Retrouvez vendredi 6 octobre un débriefing vidéo des émissions de France Inter sur notre site.

3 | Un hommage aux journalistes morts en terrain de guerre

Vers 18h, les proches des reporters décédés ont enlevé le drap qui cachait la stèle. © Aurélien Defer

« Ce soir, nous aurions pu faire le portrait de 55 journalistes », regrette Christophe Deloire, secrétaire général de l’ONG Reporter Sans Frontière. Il présentait, jeudi 5 octobre, l’inauguration de la stèle 2016-2017 des reporters morts dans l’exercice de leur métier. « Nous rendons hommage à l’ensemble des journalistes qui perdent la vie », poursuit-il. Dans le public, le silence règne. Les rares discussions sont chuchotées.
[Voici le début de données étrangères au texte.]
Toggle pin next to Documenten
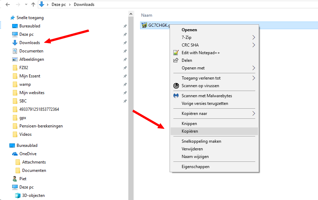The width and height of the screenshot is (318, 200). coord(125,51)
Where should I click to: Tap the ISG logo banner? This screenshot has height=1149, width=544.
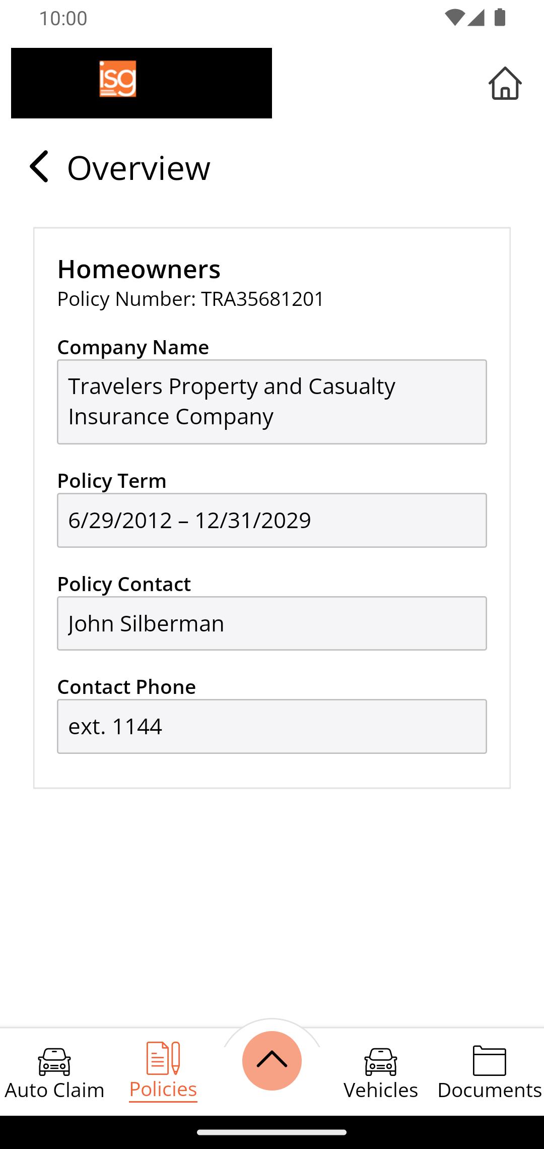142,83
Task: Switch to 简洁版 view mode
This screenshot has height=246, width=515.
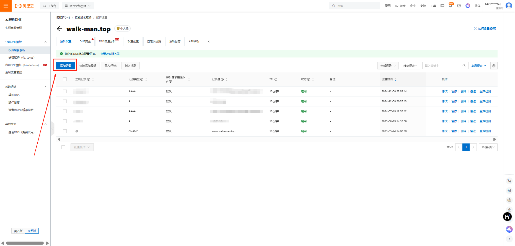Action: click(x=18, y=231)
Pour plus d’informations, retrouvez notre zoom ici.

4 | Les violences de la campagne anti-drogue aux Philippines

Les clichés sont d’une grande violence : les corps des victimes côtoient les visages éplorés de leurs familles. © Roxane de Witte

L’exposition « Guerre contre la drogue aux Philippines : la Ronde de Nuit » se tient jusqu’au 5 novembre à l’Espace d’art actuel Le Radar de Bayeux. Pour capturer ces images, les photo-reporters ont arpenté les rues philippiennes durant la nuit. Au fil de ces « rondes de nuit », ils ont pris conscience de l’étendu des meurtres. Les images de ces crimes dans les rues des quartiers populaires s’accumulent, accompagnées de celles de familles en deuil.

Les photos assemblées par Damir Sagolj (Reuters) choquent et violentent les visiteurs. Mais cette exposition pose une question : vouloir choquer pour dénoncer, est-ce le rôle du journalisme ? 

5 | Un Soudan du Sud à l’abandon

Le Soudan a vu 2 millions de ses habitants fuir vers les pays voisins. © Roxane de Witte

Photographe pour Reuters, Adrianne Ohanesia travaille essentiellement au Soudan du Sud. Son exposition, intitulée « Point d’ébullition – Sud-Soudan et secteurs du Soudan contrôlés par les rebelles » est ouverte jusqu’au 29 octobre au Musée d’Art et d’Histoire Baron Gérard de Bayeux. Ses photos sont le fruit d’un travail réalisé entre juillet 2011 et mars 2017. 55 clichés du quotidien de populations confrontées à un conflit peu connu du grand public.

Les clichés évoquent souvent la mort sans vraiment la représenter, ce qui accentue la force de l’exposition. La représentation des combats est celle de civils luttant pour leur survie et apporte à cette exposition un témoignage poignant.